This story is often retold with a measure of guilt, reminding us to give God our quiet time and not rush about, worrying over trivial matters. Fair enough. I am hosting Thanksgiving dinner today and have a laundry list of tasks to complete, not to mention the mound of laundry waiting to be folded. I need to channel my inner Martha, indeed. But I’m not. I’m also not really following Mary’s example, either.

This past year has left me sitting somewhere between the listening, receiving Mary and the diligent homemaker, Martha. I stopped working when my daughter was born a year a half ago and was thrilled to step into a new role as a stay-at-homer. Then I tore my ACL and had knee surgery while my baby was learning to sit. My little family and I sat at home on Thanksgiving and ordered Chinese take-out. In the midst of my recovery, I repeatedly dislocated my shoulder; that surgery was scheduled a week after my daughters’ spring birthdays. Another six months later, I packed up, traveled to an orphanage in Honduras, and returned home broken on the inside.

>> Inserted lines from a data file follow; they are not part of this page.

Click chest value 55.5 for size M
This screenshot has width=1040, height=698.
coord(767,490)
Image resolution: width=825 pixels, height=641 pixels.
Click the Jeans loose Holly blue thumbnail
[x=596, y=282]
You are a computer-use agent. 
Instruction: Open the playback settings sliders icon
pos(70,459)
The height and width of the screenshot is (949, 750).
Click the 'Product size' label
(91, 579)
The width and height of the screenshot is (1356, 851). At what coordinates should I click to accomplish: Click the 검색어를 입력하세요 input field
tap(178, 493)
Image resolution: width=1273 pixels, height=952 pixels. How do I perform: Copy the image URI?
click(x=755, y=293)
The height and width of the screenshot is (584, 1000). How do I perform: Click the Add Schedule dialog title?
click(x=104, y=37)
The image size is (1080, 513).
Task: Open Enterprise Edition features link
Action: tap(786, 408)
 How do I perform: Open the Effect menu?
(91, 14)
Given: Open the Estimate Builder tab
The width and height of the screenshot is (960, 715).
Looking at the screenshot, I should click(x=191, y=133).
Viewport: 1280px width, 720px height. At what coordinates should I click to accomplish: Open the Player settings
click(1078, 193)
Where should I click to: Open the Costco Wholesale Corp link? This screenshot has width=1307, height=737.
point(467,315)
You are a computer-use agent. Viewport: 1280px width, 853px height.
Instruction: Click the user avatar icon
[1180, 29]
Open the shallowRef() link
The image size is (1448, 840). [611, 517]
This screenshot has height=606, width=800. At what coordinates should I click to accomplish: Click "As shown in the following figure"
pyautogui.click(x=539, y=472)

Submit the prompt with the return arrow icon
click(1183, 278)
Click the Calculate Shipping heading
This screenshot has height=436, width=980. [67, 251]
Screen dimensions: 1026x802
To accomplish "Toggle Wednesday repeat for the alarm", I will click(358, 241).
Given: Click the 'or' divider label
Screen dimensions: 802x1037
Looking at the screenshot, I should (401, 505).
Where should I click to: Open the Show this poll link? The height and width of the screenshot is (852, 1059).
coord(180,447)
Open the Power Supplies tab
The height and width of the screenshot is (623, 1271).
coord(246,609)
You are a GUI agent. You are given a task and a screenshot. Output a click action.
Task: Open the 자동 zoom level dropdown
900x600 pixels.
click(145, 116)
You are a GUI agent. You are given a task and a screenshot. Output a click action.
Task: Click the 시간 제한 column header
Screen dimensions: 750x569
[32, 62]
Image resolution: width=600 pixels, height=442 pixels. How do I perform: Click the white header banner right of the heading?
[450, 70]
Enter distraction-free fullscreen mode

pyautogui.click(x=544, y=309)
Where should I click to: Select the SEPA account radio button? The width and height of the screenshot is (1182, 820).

Now here I sit, day after day, needing to either hop up and Martha my way through the day or open my heart and listen like Mary. I do neither. I am numb. These difficulties have left me broken and poured out. Pretty tough to be filled up when the vessel is in fractured pieces and impossible to pour out when it’s bone dry. Yet, my family, community, Bible study, church, and this Thanksgiving meal need my jar to be whole, in constant filling up and pouring out.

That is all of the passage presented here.